Last week, Bangalore had three of its citizens singled out for global honour. The work that the three individuals and their institutions are doing is quite matchless. Using original thinking and technological innovation, the three are attempting to solve the city's and country's intricate, enormous problems in three diverse areas.

Bangalore, sometimes described as India's "Silicon Valley with potholes", is the country's innovation hotbed. Like many other Indian cities — maybe a few shades worse — the city has pitiable public transport systems, traffic-clogged streets, frequent power blackouts and poor connectivity.
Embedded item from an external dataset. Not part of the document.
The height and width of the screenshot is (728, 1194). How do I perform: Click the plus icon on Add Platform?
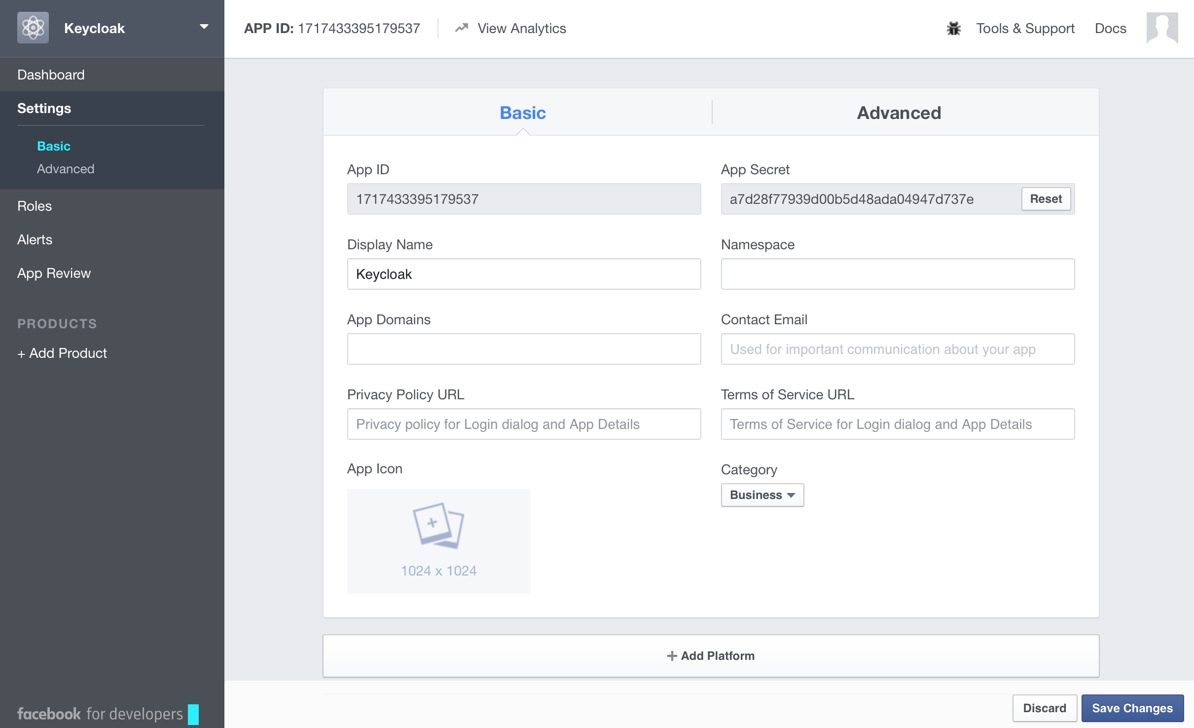(x=672, y=655)
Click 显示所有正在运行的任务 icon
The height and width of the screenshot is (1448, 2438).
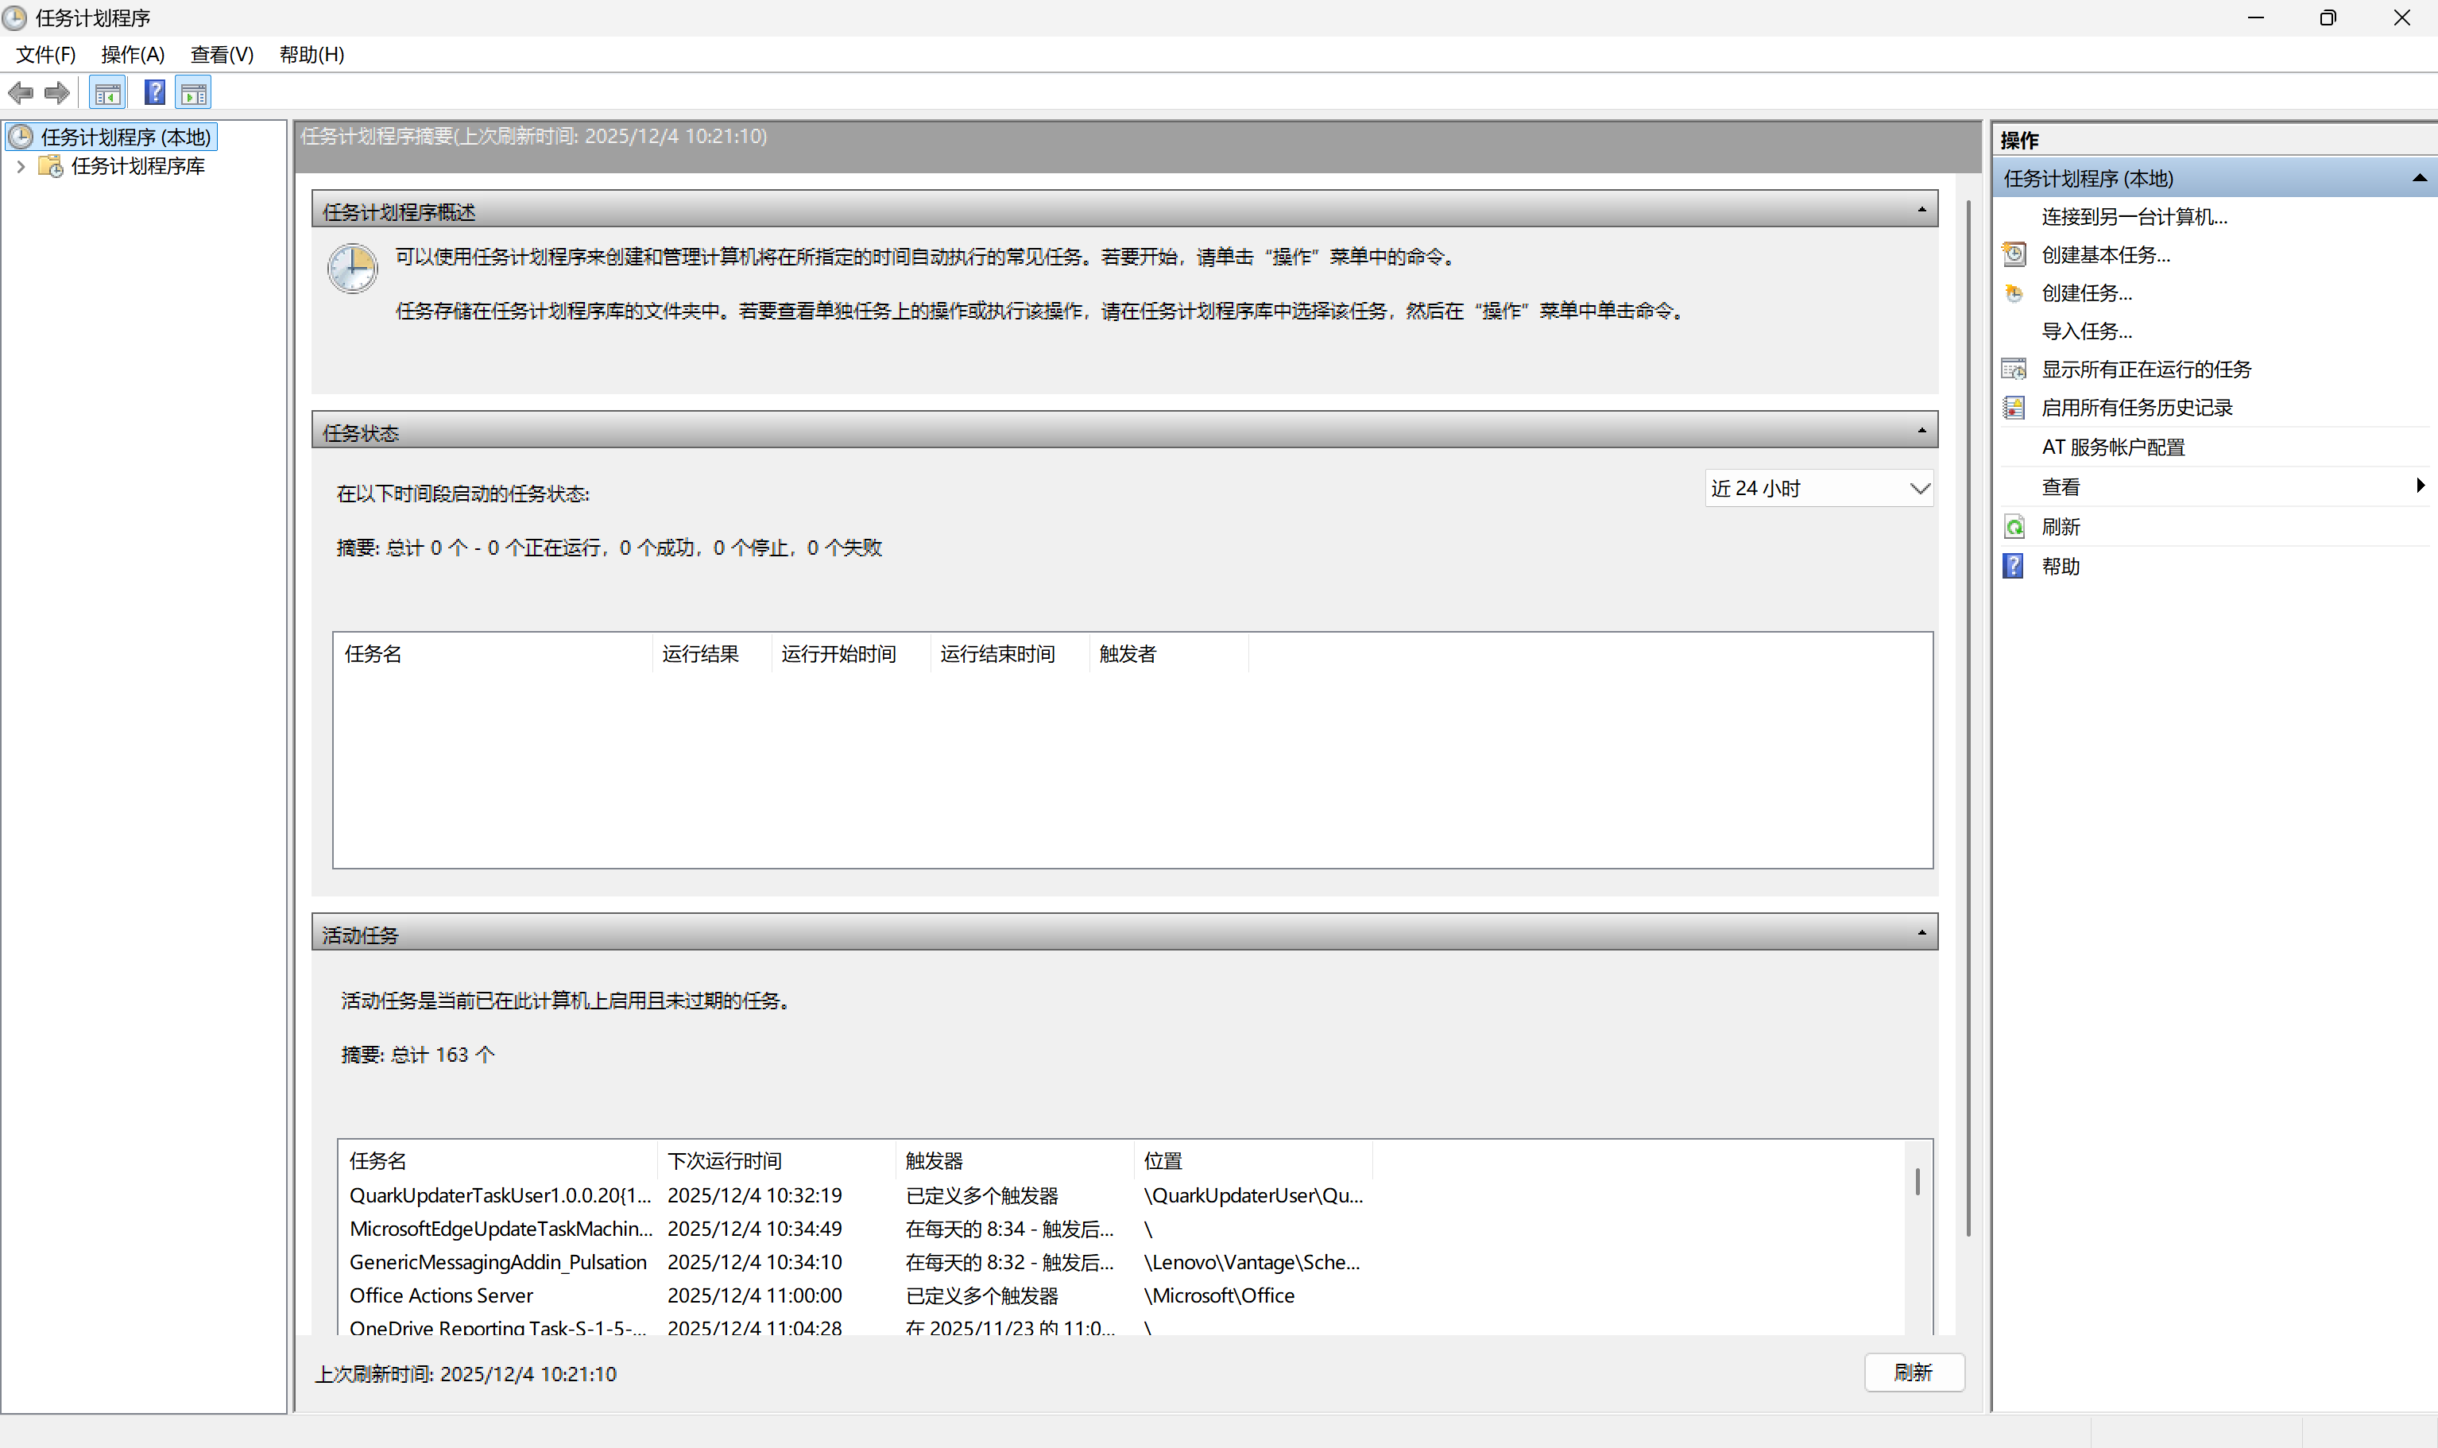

But creative solutions have come out of these very trying conditions.

Wired magazine named Ashwin Mahesh to the year's Smart List, a listing of 50 individuals who will change the world. Mahesh's life could be straight out of that Shah Rukh Khan film Swades. A climatologist-astronomer who specialised in researching Antarctic clouds and snow, Mahesh decided to return home over six years ago and use his research background to look at solutions for India's urban challenges. He brings his innovation background and his creative thinking to bear on myriad urban problems — traffic, healthcare and public administration. Mahesh, who is a public policy professor at Bangalore's IIM, is CEO of Mapunity, which develops low-cost innovations to solve developmental and governance problems — areas that private technology firms typically overlook.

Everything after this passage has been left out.